No período que antecede ao festival os índios
não caçam mais para sua subsistência
e não procuram mais a proteína animal,
mas buscam sim, as penas, plumas, bicos, dentes
e peles dos animais nativos de seus territórios.
Além do considerável aumento na caça
realizada pelos índios, a "industrialização"
dos artefatos indígenas tornou lugar comum
suas técnicas de fabricação,
resultando num verdadeiro exército de artesãos,
não indígenas, que se aperfeiçoaram
na confecção em escala deste tipo
de artesanato.
Nas várzeas, furos e paranás que cercam
Parintins e os municípios vizinhos de Nhamundá,
Barreirinha e Terra Santa, caboclos sem opção
de renda se apegam às encomendas que estes
artesãos e os lojistas de Parintins lhes
fazem para a caça ilegal de animais silvestres.
O que acontece então, é de fazer chorar
o mais fanático torcedor dos bumbás.
Em nome desta sub indústria do festival,
essas pessoas invadem ninhais, depredam ninhos,
incendeiam árvores, matam filhotes indefesos
ou abatem seus pais. Espécies mais bonitas
e raras são mais valorizadas, mas qualquer
ave está sujeita a levar um tiro neste período,
basta que tenha um pouco de cores em suas penas.

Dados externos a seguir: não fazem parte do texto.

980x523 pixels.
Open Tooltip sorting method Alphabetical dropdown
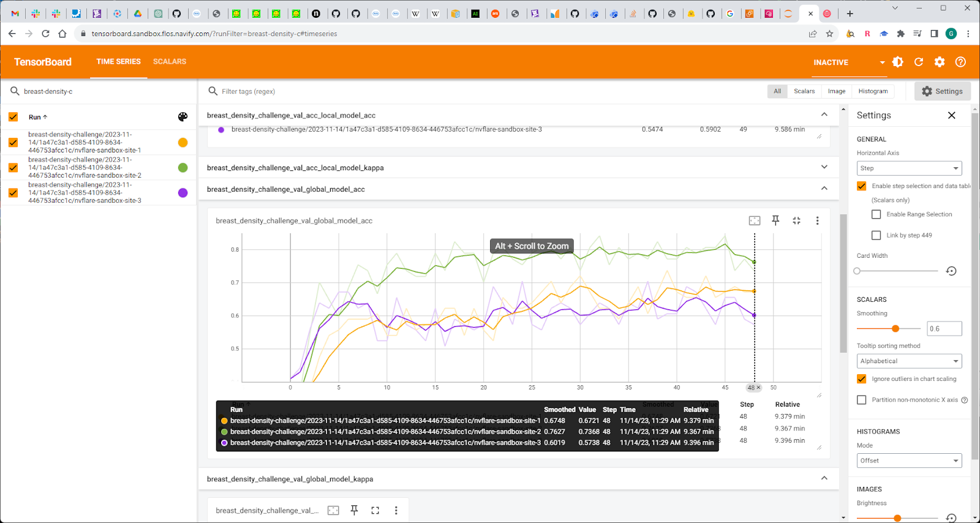909,361
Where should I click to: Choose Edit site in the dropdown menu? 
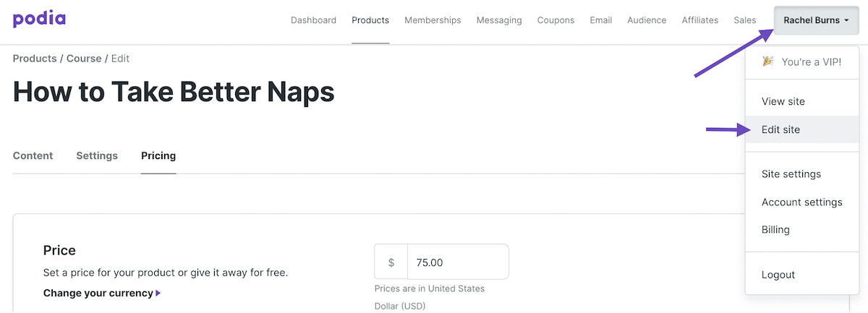point(780,129)
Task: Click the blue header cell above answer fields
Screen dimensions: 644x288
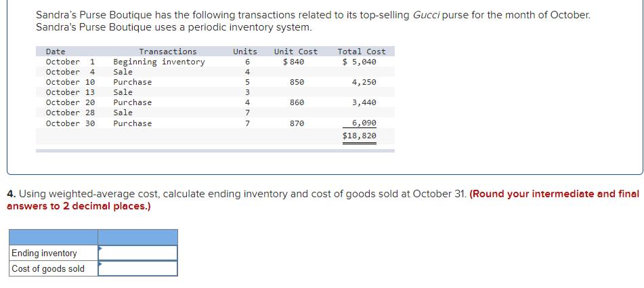Action: click(x=138, y=236)
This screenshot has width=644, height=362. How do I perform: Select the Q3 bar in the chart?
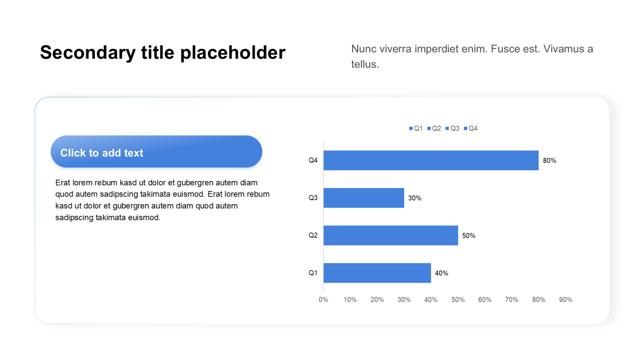[364, 198]
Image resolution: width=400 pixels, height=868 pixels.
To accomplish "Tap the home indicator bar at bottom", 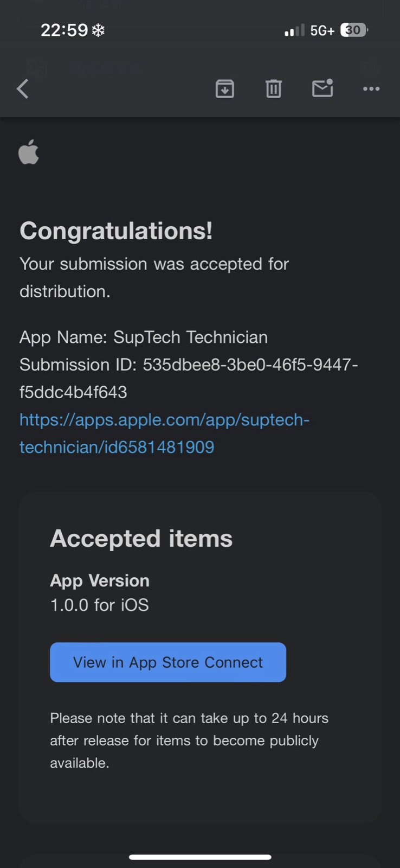I will point(200,857).
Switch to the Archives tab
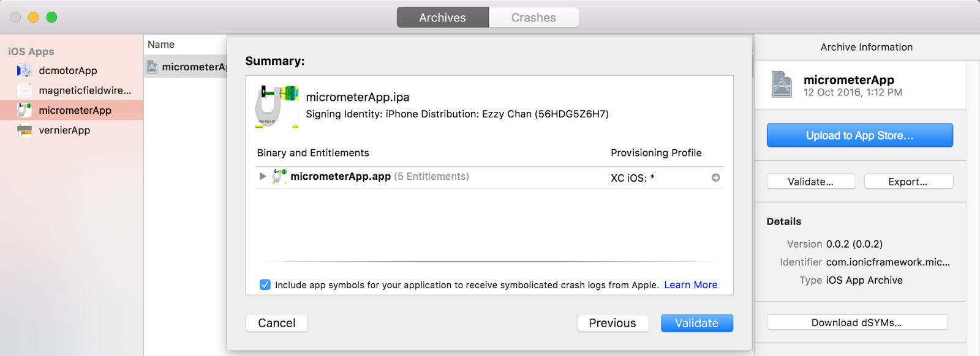 point(442,18)
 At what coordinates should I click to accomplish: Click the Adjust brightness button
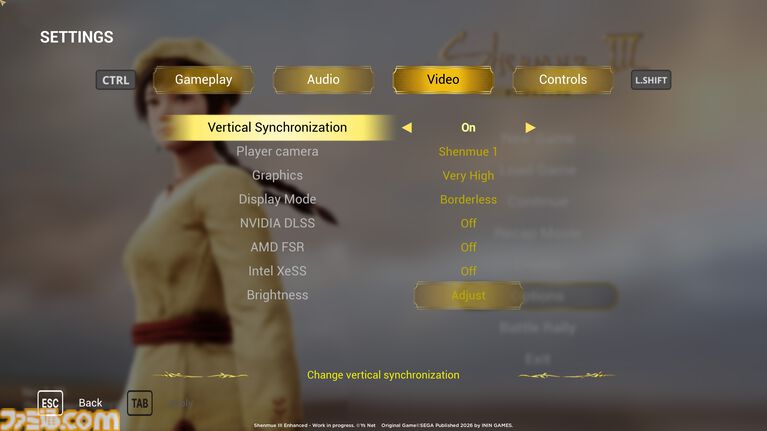pos(468,296)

O número de denúncias pelos comunitários
locais, pelos donos de terras e pelos agentes ambientais,
vem crescendo assustadoramente. A indignação
e a revolta dessas pessoas, entretanto, tem passado
desapercebida pelas multidões que perambulam
pela Ilha cantando "Não mate a mata
seu moço, Deus Tupã disse que não...."
ou ainda "La se vai a Saracura fugindo dessa
quentura e não vai mais voltar...",
ou como antigamente, "Silêncio! Toda
selva está chorando, passarinhos só
cantam os seus lamentos de dor..". Com seus
"kits de índio", ninguém
parou para pensar ou se perguntar de onde vêm
tantas penas ? Quem produziu esses dentes? Será
que houve dor e sofrimento dos animais de onde esse
material foi retirado?
A visão ecológica e toda a beleza
da natureza amazônica traduzidas pelo festival
caem por terra. O que nós, amantes da cultura,
das tradições e de toda a grandiosidade
deste festival queremos ? Queremos um festival verde
e ecológico, que siga os passos de nossos
ancestrais indígenas ao não agredir
o meio ambiente, ou queremos continuar com esse
"Festival de Sangue" que invade ninhais,
restingas e beiradões ? Precisamos de enfeites
para ser "índios"? Por que não
nos contentarmos com o caldeirão étnico
que pulsa em nossas veias, e com a alegria de brincar
boi-bumbá?
"Não, não queremos acabar com
o festival!", como aquelas mentes estreitas
e interesseiras dos que ganham rios de dinheiro
com esse comércio que destrói a fauna
e explora índios e caboclos poderão
bradar. Queremos um festival livre de traumas e
de dramas de consciência. Um festival que
cante e viva a conservação da Amazônia,
de seu povo e de suas tradições. Queremos
brincar pulando livres de enfeites, livres de sofrimento
e dor.
Não deixe os filhos da mata morrerem!!!!